## Assignment
What follows is a set of records. Repeat them word for word.

═════ Input data

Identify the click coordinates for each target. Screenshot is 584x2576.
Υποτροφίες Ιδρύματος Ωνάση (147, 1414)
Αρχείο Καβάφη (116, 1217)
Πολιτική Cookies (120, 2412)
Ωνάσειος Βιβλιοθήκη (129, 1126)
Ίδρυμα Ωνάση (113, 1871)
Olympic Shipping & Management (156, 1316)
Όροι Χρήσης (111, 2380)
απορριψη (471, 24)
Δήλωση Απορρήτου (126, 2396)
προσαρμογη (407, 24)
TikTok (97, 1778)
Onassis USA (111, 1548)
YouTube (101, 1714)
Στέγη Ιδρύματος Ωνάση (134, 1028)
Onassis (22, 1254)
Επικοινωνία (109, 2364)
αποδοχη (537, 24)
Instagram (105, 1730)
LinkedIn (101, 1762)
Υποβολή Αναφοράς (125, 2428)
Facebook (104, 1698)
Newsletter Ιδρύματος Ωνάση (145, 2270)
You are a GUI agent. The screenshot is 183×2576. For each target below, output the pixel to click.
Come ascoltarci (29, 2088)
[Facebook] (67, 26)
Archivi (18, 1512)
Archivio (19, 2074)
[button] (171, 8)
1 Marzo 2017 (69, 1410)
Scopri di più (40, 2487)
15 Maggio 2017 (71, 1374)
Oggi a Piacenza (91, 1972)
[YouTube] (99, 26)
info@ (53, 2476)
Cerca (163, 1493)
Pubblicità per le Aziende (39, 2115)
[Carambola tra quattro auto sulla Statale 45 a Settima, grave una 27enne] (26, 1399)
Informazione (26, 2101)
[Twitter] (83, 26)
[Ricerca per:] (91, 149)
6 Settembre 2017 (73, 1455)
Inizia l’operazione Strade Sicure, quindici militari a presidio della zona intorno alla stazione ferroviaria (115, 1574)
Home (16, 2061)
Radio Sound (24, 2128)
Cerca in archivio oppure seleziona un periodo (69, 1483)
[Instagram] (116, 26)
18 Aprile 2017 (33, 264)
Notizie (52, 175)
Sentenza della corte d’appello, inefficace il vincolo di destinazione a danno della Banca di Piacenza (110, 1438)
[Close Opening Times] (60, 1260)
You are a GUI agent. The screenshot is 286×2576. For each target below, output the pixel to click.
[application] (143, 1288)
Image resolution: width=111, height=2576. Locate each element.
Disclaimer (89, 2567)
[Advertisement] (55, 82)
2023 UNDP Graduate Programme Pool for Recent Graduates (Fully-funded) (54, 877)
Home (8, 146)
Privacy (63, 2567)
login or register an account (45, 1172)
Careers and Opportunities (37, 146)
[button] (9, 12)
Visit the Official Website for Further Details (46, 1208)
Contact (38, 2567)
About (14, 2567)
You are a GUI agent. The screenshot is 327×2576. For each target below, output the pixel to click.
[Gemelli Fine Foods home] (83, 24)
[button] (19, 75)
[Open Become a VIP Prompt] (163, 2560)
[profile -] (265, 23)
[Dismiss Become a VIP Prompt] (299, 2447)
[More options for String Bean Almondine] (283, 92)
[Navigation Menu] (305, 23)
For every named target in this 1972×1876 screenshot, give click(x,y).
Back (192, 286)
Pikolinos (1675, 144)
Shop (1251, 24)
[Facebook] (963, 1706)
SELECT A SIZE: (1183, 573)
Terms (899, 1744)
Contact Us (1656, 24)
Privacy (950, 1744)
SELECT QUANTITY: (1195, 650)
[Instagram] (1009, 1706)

══════════

## Answer box
Identify the click coordinates for each target. Screenshot is 584x2576.
Υποτροφίες Ιδρύματος Ωνάση (147, 1414)
Αρχείο Καβάφη (116, 1217)
Πολιτική Cookies (120, 2412)
Ωνάσειος Βιβλιοθήκη (129, 1126)
Ίδρυμα Ωνάση (113, 1871)
Olympic Shipping & Management (156, 1316)
Όροι Χρήσης (111, 2380)
απορριψη (471, 24)
Δήλωση Απορρήτου (126, 2396)
προσαρμογη (407, 24)
TikTok (97, 1778)
Onassis USA (111, 1548)
YouTube (101, 1714)
Στέγη Ιδρύματος Ωνάση (134, 1028)
Onassis (22, 1254)
Επικοινωνία (109, 2364)
αποδοχη (537, 24)
Instagram (105, 1730)
LinkedIn (101, 1762)
Υποβολή Αναφοράς (125, 2428)
Facebook (104, 1698)
Newsletter Ιδρύματος Ωνάση (145, 2270)
You are a GUI agent. The screenshot is 183×2576. For each target below, output the pixel to click.
Come ascoltarci (29, 2088)
[Facebook] (67, 26)
Archivi (18, 1512)
Archivio (19, 2074)
[button] (171, 8)
1 Marzo 2017 (69, 1410)
Scopri di più (40, 2487)
15 Maggio 2017 (71, 1374)
Oggi a Piacenza (91, 1972)
[YouTube] (99, 26)
info@ (53, 2476)
Cerca (163, 1493)
Pubblicità per le Aziende (39, 2115)
[Carambola tra quattro auto sulla Statale 45 a Settima, grave una 27enne] (26, 1399)
Informazione (26, 2101)
[Twitter] (83, 26)
[Ricerca per:] (91, 149)
6 Settembre 2017 (73, 1455)
Inizia l’operazione Strade Sicure, quindici militari a presidio della zona intorno alla stazione ferroviaria (115, 1574)
Home (16, 2061)
Radio Sound (24, 2128)
Cerca in archivio oppure seleziona un periodo (69, 1483)
[Instagram] (116, 26)
18 Aprile 2017 (33, 264)
Notizie (52, 175)
Sentenza della corte d’appello, inefficace il vincolo di destinazione a danno della Banca di Piacenza (110, 1438)
[Close Opening Times] (60, 1260)
You are a GUI agent. The screenshot is 286×2576. For each target below, output the pixel to click.
[application] (143, 1288)
Image resolution: width=111, height=2576. Locate each element.
Disclaimer (89, 2567)
[Advertisement] (55, 82)
2023 UNDP Graduate Programme Pool for Recent Graduates (Fully-funded) (54, 877)
Home (8, 146)
Privacy (63, 2567)
login or register an account (45, 1172)
Careers and Opportunities (37, 146)
[button] (9, 12)
Visit the Official Website for Further Details (46, 1208)
Contact (38, 2567)
About (14, 2567)
You are a GUI agent. The screenshot is 327×2576. For each target below, output the pixel to click.
[Gemelli Fine Foods home] (83, 24)
[button] (19, 75)
[Open Become a VIP Prompt] (163, 2560)
[profile -] (265, 23)
[Dismiss Become a VIP Prompt] (299, 2447)
[More options for String Bean Almondine] (283, 92)
[Navigation Menu] (305, 23)
For every named target in this 1972×1876 screenshot, give click(x,y).
Back (192, 286)
Pikolinos (1675, 144)
Shop (1251, 24)
[Facebook] (963, 1706)
SELECT A SIZE: (1183, 573)
Terms (899, 1744)
Contact Us (1656, 24)
Privacy (950, 1744)
SELECT QUANTITY: (1195, 650)
[Instagram] (1009, 1706)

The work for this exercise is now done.